Magneto-Gyrotropic Photogalvanic Effect in Semiconductor Quantum Wells

TL;DR

This paper explores the magneto-gyrotropic photogalvanic effect in semiconductor quantum wells, demonstrating how in-plane magnetic fields induce photocurrents under terahertz excitation, with effects separable in specific geometries.

Contribution

It provides both experimental and theoretical analysis of the magneto-gyrotropic photogalvanic effect in zinc-blende quantum wells, highlighting conditions for effect separation.

Findings

Magnetic field induces photocurrents at normal incidence.

Spin-galvanic and magneto-gyrotropic effects can be separated.

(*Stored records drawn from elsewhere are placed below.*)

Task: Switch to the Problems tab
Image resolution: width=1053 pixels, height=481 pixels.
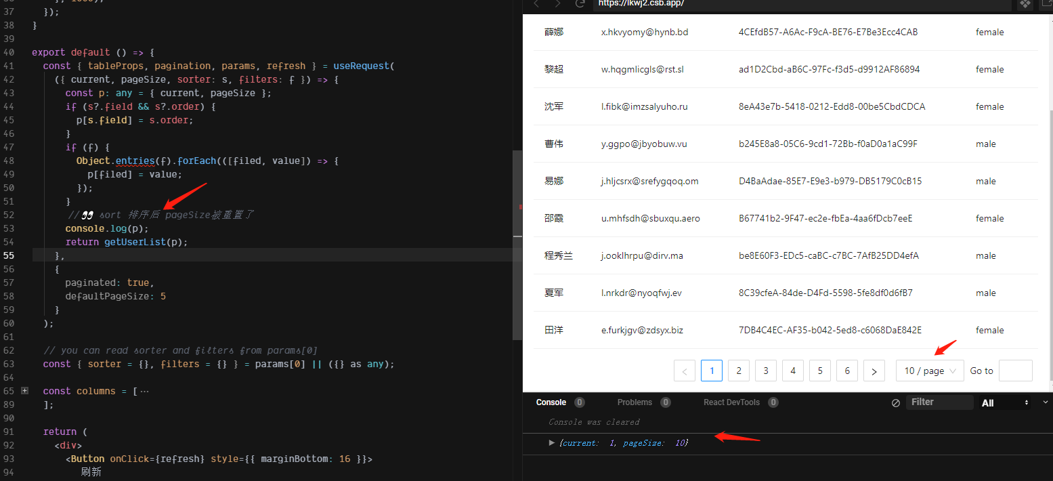Action: [x=635, y=402]
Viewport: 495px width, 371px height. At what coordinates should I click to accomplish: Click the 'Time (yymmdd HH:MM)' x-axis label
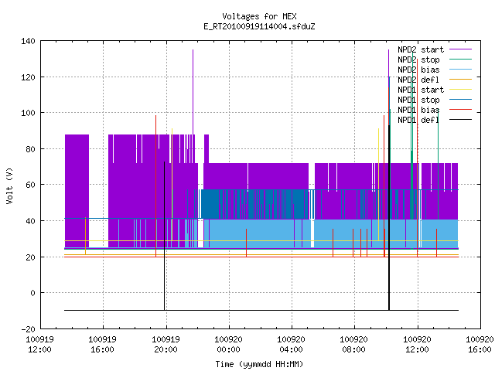259,364
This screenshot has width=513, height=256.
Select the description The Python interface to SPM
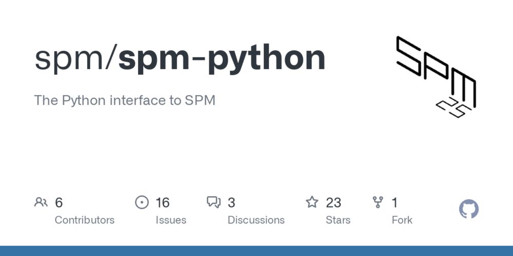(125, 100)
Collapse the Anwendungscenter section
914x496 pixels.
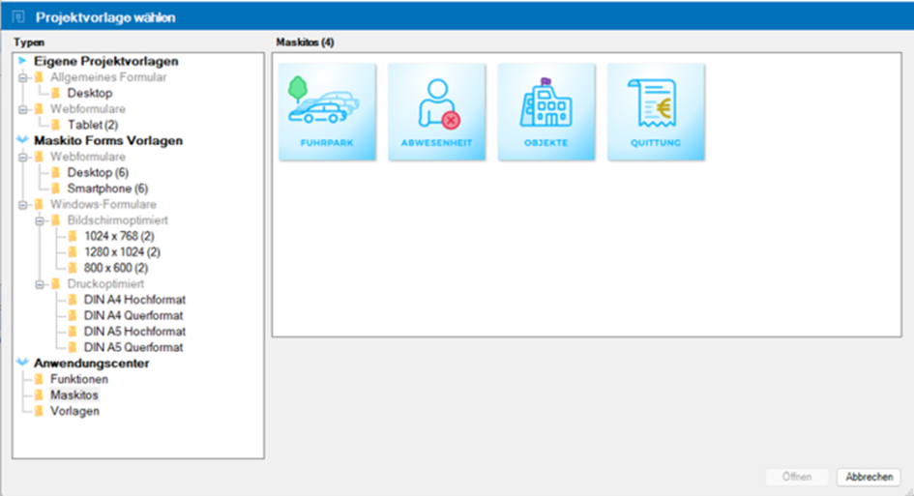[23, 365]
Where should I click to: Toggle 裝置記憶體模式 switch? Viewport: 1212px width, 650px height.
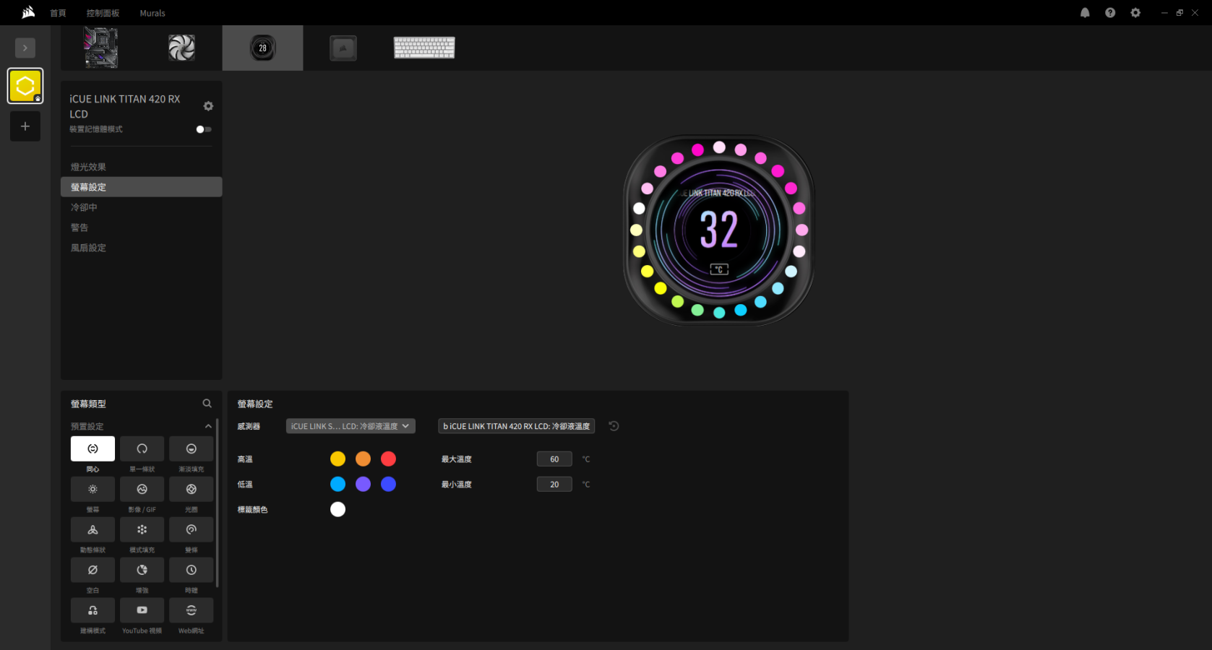point(204,129)
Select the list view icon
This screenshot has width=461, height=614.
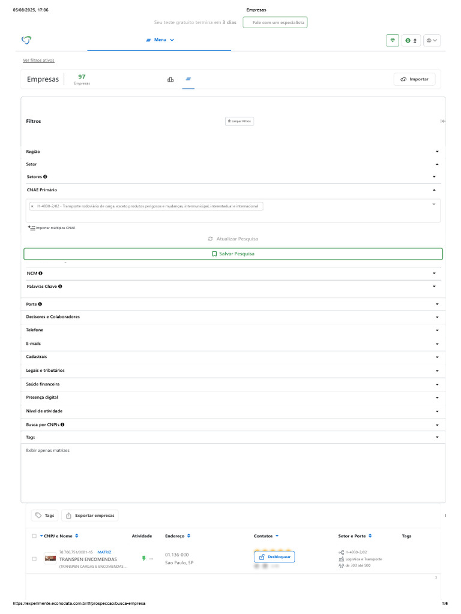pyautogui.click(x=188, y=79)
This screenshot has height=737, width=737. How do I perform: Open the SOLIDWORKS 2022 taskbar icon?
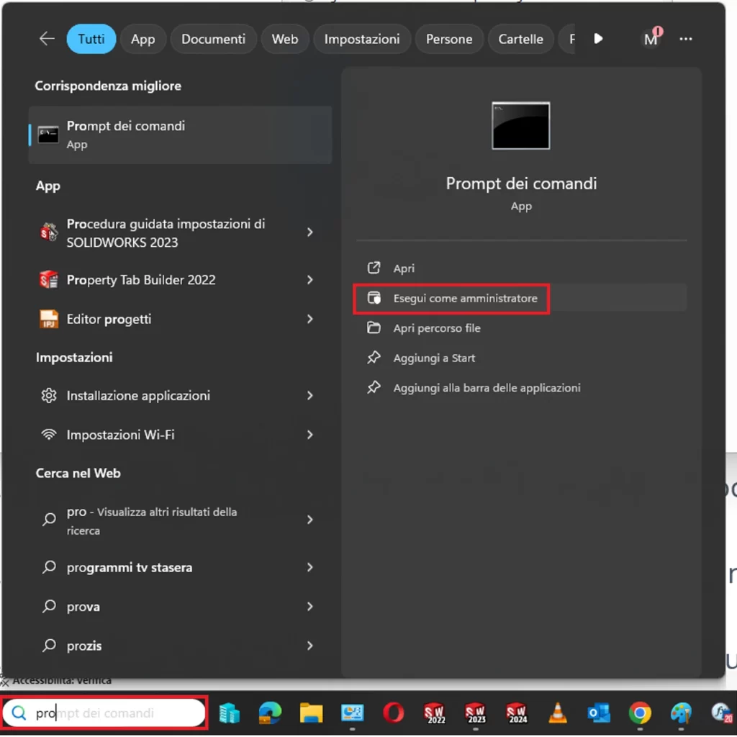[x=434, y=713]
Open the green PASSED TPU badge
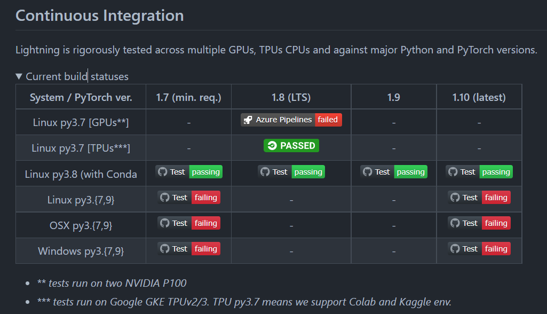The image size is (547, 314). point(291,146)

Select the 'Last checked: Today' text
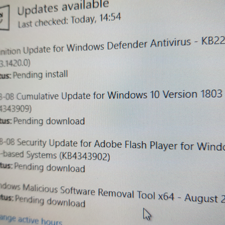[57, 22]
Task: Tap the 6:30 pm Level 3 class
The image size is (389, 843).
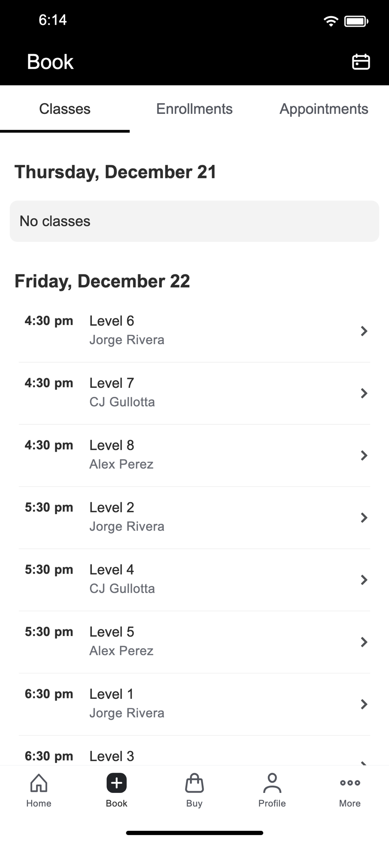Action: pyautogui.click(x=194, y=756)
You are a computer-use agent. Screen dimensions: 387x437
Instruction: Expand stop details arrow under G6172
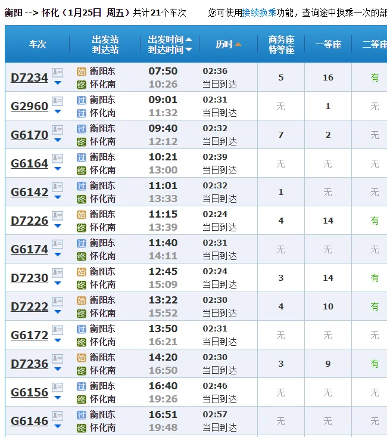[58, 340]
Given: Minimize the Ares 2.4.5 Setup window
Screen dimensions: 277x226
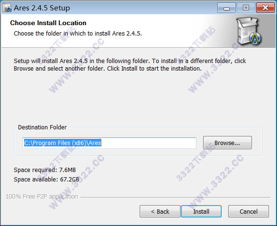Looking at the screenshot, I should coord(226,8).
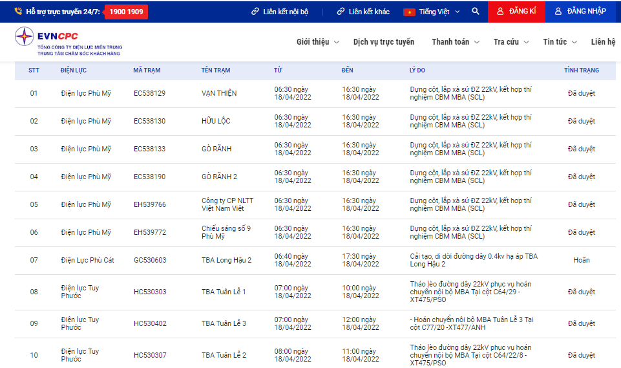621x368 pixels.
Task: Open Dịch vụ trực tuyến menu item
Action: pos(384,41)
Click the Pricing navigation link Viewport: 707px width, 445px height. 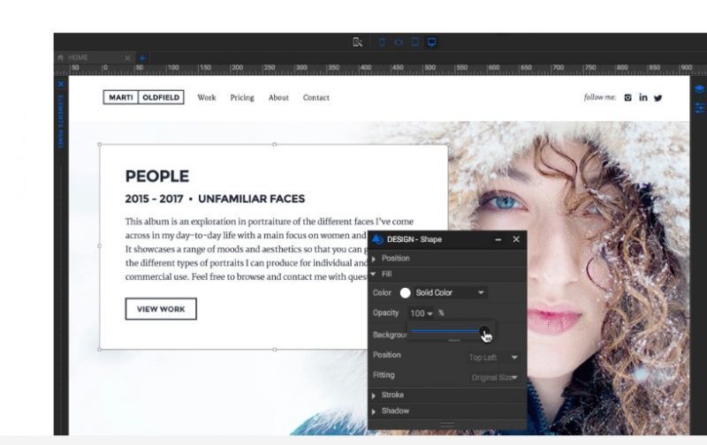click(x=242, y=98)
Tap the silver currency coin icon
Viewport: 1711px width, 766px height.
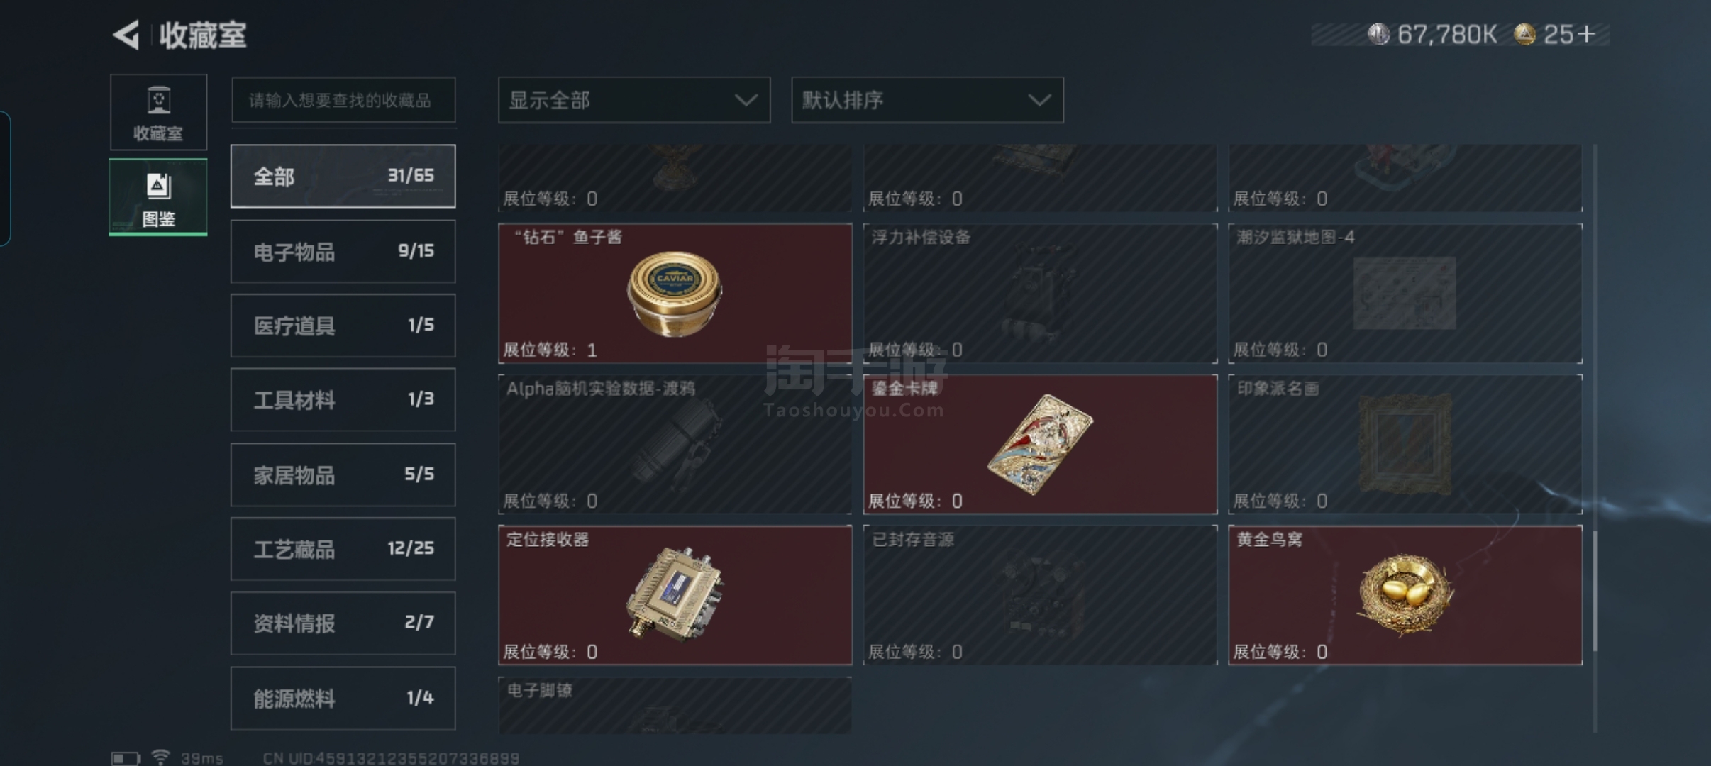[x=1378, y=34]
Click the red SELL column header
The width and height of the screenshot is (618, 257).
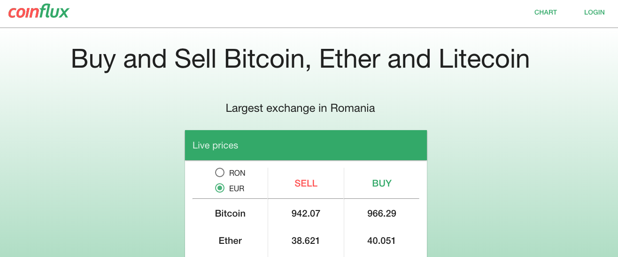click(x=306, y=184)
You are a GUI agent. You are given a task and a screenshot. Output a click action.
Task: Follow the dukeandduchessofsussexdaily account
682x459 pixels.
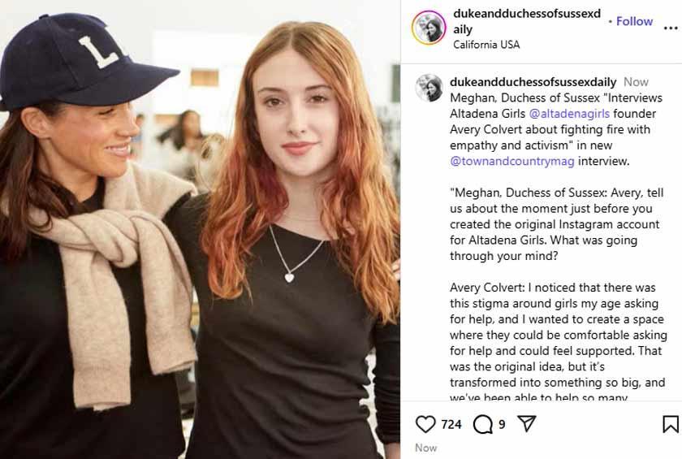coord(634,21)
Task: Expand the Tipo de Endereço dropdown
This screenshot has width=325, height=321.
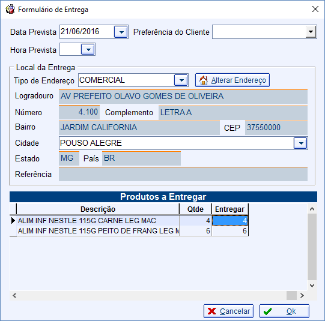Action: [x=181, y=80]
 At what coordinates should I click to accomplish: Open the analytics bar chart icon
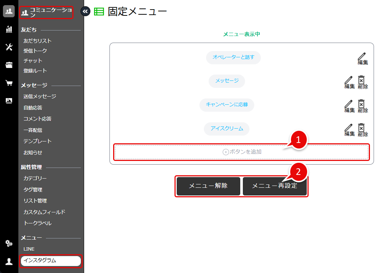(8, 29)
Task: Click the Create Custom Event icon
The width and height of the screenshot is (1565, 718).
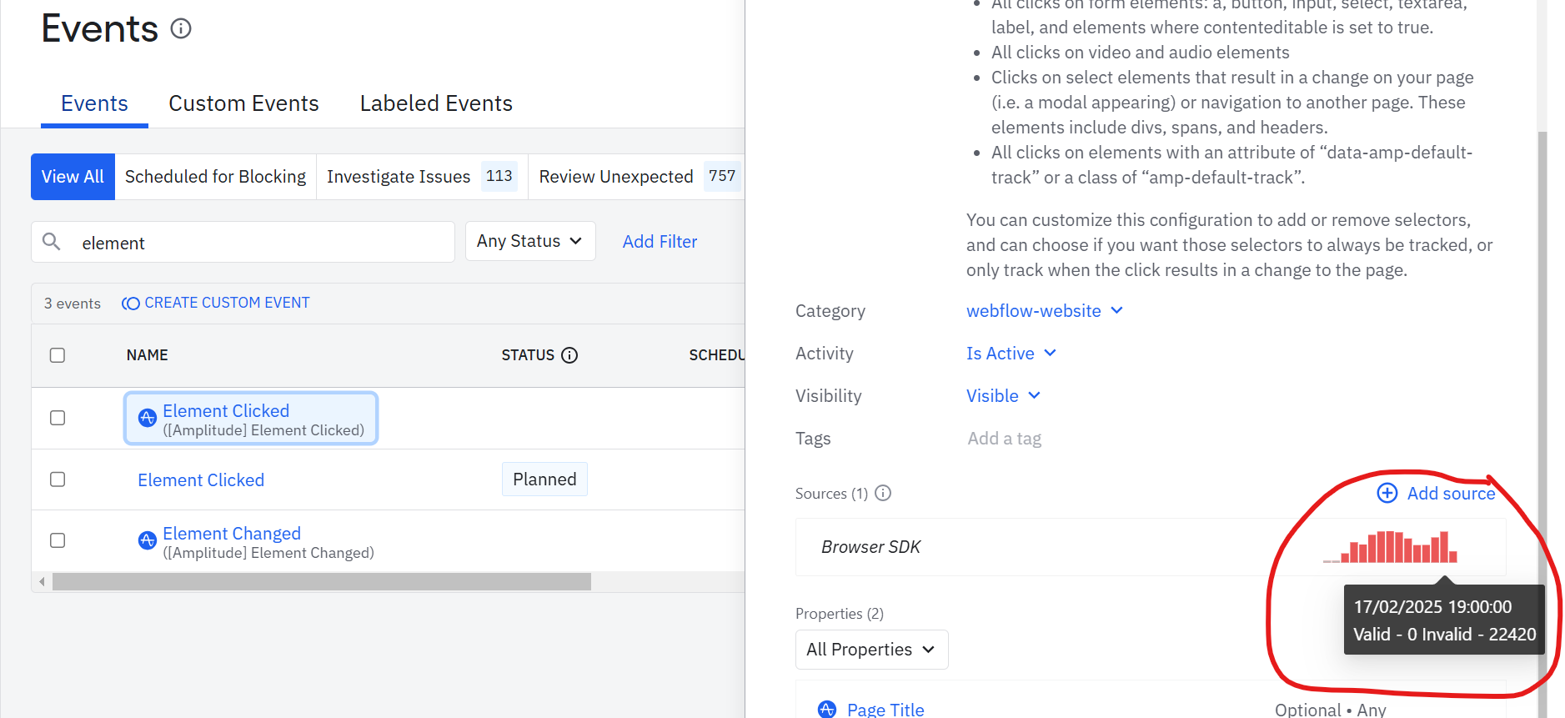Action: pyautogui.click(x=131, y=304)
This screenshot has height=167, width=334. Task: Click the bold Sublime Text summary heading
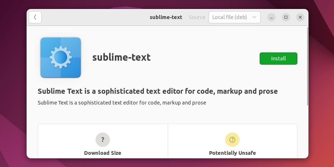pos(158,91)
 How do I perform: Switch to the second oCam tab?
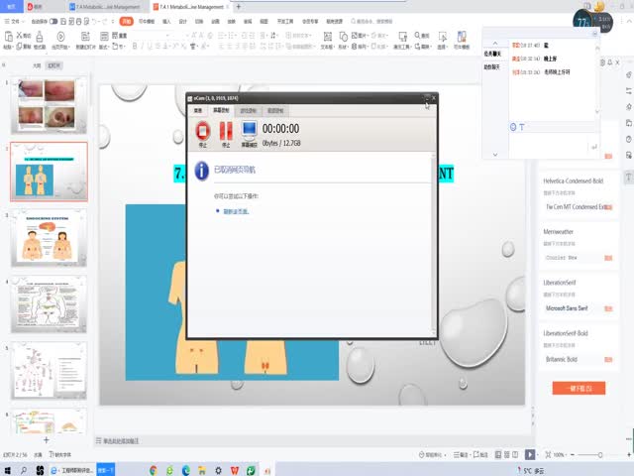click(x=222, y=111)
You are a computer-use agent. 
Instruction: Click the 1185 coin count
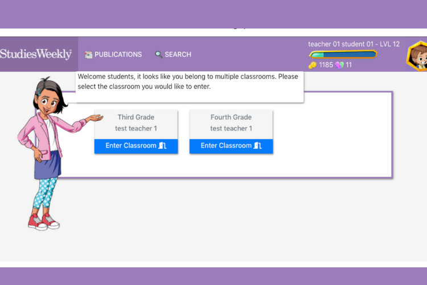pyautogui.click(x=326, y=65)
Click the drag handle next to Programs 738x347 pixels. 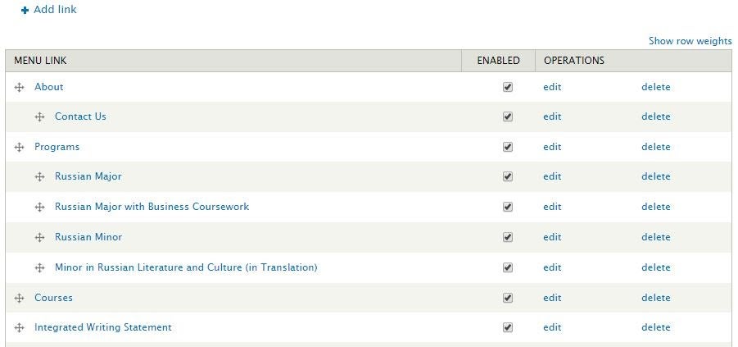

Photocurrents depend on excitation polarization and geometry.

Abstract

We investigate both experimentally and theoretically, the magneto-gyrotropic photogalvanic effect in zinc-blende based quantum wells with $C_{2v}$ point-group symmetry using optical excitation in the terahertz frequency range. The investigated frequencies cause intra-subband but no inter-band and inter-subband transitions. While at normal incidence the photocurrent vanishes at zero magnetic field, it is shown that an in-plane magnetic field generates photocurrents both for polarized and unpolarized excitation. In general the spin-galvanic effect, caused by circularly polarized light, and the magneto-gyrotropic effect, caused by unpolarized excitation, is superimposed. It is shown that in the case of two specific geometries both effects are separable.